● **PROMPT**: Give the data again exactly as it is written.

*** THE RECORDS ***

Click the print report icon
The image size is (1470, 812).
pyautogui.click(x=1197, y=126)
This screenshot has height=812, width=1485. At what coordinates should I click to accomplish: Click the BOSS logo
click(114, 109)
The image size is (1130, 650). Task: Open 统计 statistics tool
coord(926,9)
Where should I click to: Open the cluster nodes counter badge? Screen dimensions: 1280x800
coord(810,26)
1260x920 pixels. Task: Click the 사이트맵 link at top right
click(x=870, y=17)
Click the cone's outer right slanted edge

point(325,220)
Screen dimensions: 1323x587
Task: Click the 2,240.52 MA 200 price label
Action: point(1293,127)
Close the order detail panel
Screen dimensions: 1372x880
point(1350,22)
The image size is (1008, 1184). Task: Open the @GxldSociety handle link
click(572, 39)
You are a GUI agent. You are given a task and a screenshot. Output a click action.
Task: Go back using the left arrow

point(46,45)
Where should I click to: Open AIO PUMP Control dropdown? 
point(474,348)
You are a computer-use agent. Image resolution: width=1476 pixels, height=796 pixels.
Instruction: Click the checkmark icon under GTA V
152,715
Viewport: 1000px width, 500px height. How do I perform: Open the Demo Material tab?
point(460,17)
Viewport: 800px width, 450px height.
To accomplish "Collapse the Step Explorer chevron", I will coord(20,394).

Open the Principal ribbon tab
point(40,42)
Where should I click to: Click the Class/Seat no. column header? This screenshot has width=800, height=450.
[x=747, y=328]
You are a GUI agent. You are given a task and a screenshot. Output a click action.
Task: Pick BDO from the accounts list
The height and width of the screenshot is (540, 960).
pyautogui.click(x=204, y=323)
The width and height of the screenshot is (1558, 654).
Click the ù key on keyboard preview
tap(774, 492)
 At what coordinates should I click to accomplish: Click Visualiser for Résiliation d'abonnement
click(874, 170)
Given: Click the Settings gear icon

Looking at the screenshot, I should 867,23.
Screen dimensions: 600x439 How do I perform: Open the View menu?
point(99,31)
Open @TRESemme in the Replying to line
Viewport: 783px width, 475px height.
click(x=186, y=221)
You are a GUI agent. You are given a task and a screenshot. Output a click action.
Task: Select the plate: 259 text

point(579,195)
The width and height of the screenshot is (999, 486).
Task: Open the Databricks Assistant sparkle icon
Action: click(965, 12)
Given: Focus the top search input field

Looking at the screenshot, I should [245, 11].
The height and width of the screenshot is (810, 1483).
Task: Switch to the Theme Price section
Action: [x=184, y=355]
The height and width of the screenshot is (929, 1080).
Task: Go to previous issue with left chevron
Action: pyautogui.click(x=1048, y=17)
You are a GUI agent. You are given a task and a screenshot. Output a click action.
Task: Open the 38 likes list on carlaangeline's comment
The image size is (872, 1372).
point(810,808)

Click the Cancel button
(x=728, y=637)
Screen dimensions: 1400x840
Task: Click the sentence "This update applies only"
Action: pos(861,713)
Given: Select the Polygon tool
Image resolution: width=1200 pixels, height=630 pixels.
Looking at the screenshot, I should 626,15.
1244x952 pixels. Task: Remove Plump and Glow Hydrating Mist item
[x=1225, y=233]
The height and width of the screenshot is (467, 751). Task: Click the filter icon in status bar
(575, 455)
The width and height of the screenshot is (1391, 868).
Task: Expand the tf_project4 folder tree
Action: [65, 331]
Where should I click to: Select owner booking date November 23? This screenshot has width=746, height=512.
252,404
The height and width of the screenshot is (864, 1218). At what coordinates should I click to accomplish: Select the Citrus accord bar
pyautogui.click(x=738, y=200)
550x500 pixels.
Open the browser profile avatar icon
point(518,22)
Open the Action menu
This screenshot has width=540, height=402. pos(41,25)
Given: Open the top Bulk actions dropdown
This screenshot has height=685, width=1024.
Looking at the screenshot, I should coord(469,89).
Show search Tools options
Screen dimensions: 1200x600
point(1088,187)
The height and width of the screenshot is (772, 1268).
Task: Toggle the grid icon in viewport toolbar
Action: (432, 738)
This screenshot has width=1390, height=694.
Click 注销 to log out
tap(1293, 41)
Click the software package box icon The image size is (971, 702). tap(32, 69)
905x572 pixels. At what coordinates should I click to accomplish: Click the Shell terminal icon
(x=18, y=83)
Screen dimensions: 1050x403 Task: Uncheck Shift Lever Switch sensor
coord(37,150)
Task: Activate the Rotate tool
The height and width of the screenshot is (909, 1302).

*** End of THE RECORDS ***

● **ANSWER SECTION**:
Click the print report icon
The image size is (1470, 812).
pyautogui.click(x=1197, y=126)
This screenshot has height=812, width=1485. At what coordinates should I click to accomplish: Click the BOSS logo
click(114, 109)
The image size is (1130, 650). Task: Open 统计 statistics tool
coord(926,9)
Where should I click to: Open the cluster nodes counter badge? Screen dimensions: 1280x800
coord(810,26)
1260x920 pixels. Task: Click the 사이트맵 link at top right
click(x=870, y=17)
Click the cone's outer right slanted edge

point(325,220)
Screen dimensions: 1323x587
Task: Click the 2,240.52 MA 200 price label
Action: point(1293,127)
Close the order detail panel
Screen dimensions: 1372x880
point(1350,22)
The image size is (1008, 1184). Task: Open the @GxldSociety handle link
click(572, 39)
You are a GUI agent. You are given a task and a screenshot. Output a click action.
Task: Go back using the left arrow

point(46,45)
Where should I click to: Open AIO PUMP Control dropdown? 
point(474,348)
You are a computer-use agent. Image resolution: width=1476 pixels, height=796 pixels.
Instruction: Click the checkmark icon under GTA V
152,715
Viewport: 1000px width, 500px height. How do I perform: Open the Demo Material tab?
point(460,17)
Viewport: 800px width, 450px height.
To accomplish "Collapse the Step Explorer chevron", I will coord(20,394).

Open the Principal ribbon tab
point(40,42)
Where should I click to: Click the Class/Seat no. column header? This screenshot has width=800, height=450.
[x=747, y=328]
You are a GUI agent. You are given a task and a screenshot. Output a click action.
Task: Pick BDO from the accounts list
The height and width of the screenshot is (540, 960).
pyautogui.click(x=204, y=323)
The width and height of the screenshot is (1558, 654).
Click the ù key on keyboard preview
tap(774, 492)
 At what coordinates should I click to accomplish: Click Visualiser for Résiliation d'abonnement
click(874, 170)
Given: Click the Settings gear icon

Looking at the screenshot, I should 867,23.
Screen dimensions: 600x439 How do I perform: Open the View menu?
point(99,31)
Open @TRESemme in the Replying to line
Viewport: 783px width, 475px height.
click(x=186, y=221)
You are a GUI agent. You are given a task and a screenshot. Output a click action.
Task: Select the plate: 259 text

point(579,195)
The width and height of the screenshot is (999, 486).
Task: Open the Databricks Assistant sparkle icon
Action: click(965, 12)
Given: Focus the top search input field

Looking at the screenshot, I should [245, 11].
The height and width of the screenshot is (810, 1483).
Task: Switch to the Theme Price section
Action: [x=184, y=355]
The height and width of the screenshot is (929, 1080).
Task: Go to previous issue with left chevron
Action: pyautogui.click(x=1048, y=17)
You are a GUI agent. You are given a task and a screenshot. Output a click action.
Task: Open the 38 likes list on carlaangeline's comment
The image size is (872, 1372).
point(810,808)

Click the Cancel button
(x=728, y=637)
Screen dimensions: 1400x840
Task: Click the sentence "This update applies only"
Action: pos(861,713)
Given: Select the Polygon tool
Image resolution: width=1200 pixels, height=630 pixels.
Looking at the screenshot, I should 626,15.
1244x952 pixels. Task: Remove Plump and Glow Hydrating Mist item
[x=1225, y=233]
The height and width of the screenshot is (467, 751). Task: Click the filter icon in status bar
(575, 455)
The width and height of the screenshot is (1391, 868).
Task: Expand the tf_project4 folder tree
Action: [65, 331]
Where should I click to: Select owner booking date November 23? This screenshot has width=746, height=512.
252,404
The height and width of the screenshot is (864, 1218). At what coordinates should I click to accomplish: Select the Citrus accord bar
pyautogui.click(x=738, y=200)
550x500 pixels.
Open the browser profile avatar icon
point(518,22)
Open the Action menu
This screenshot has width=540, height=402. pos(41,25)
Given: Open the top Bulk actions dropdown
This screenshot has height=685, width=1024.
Looking at the screenshot, I should coord(469,89).
Show search Tools options
Screen dimensions: 1200x600
point(1088,187)
The height and width of the screenshot is (772, 1268).
Task: Toggle the grid icon in viewport toolbar
Action: (432, 738)
This screenshot has width=1390, height=694.
Click 注销 to log out
tap(1293, 41)
Click the software package box icon The image size is (971, 702). tap(32, 69)
905x572 pixels. At what coordinates should I click to accomplish: Click the Shell terminal icon
(x=18, y=83)
Screen dimensions: 1050x403 Task: Uncheck Shift Lever Switch sensor
coord(37,150)
Task: Activate the Rotate tool
The height and width of the screenshot is (909, 1302).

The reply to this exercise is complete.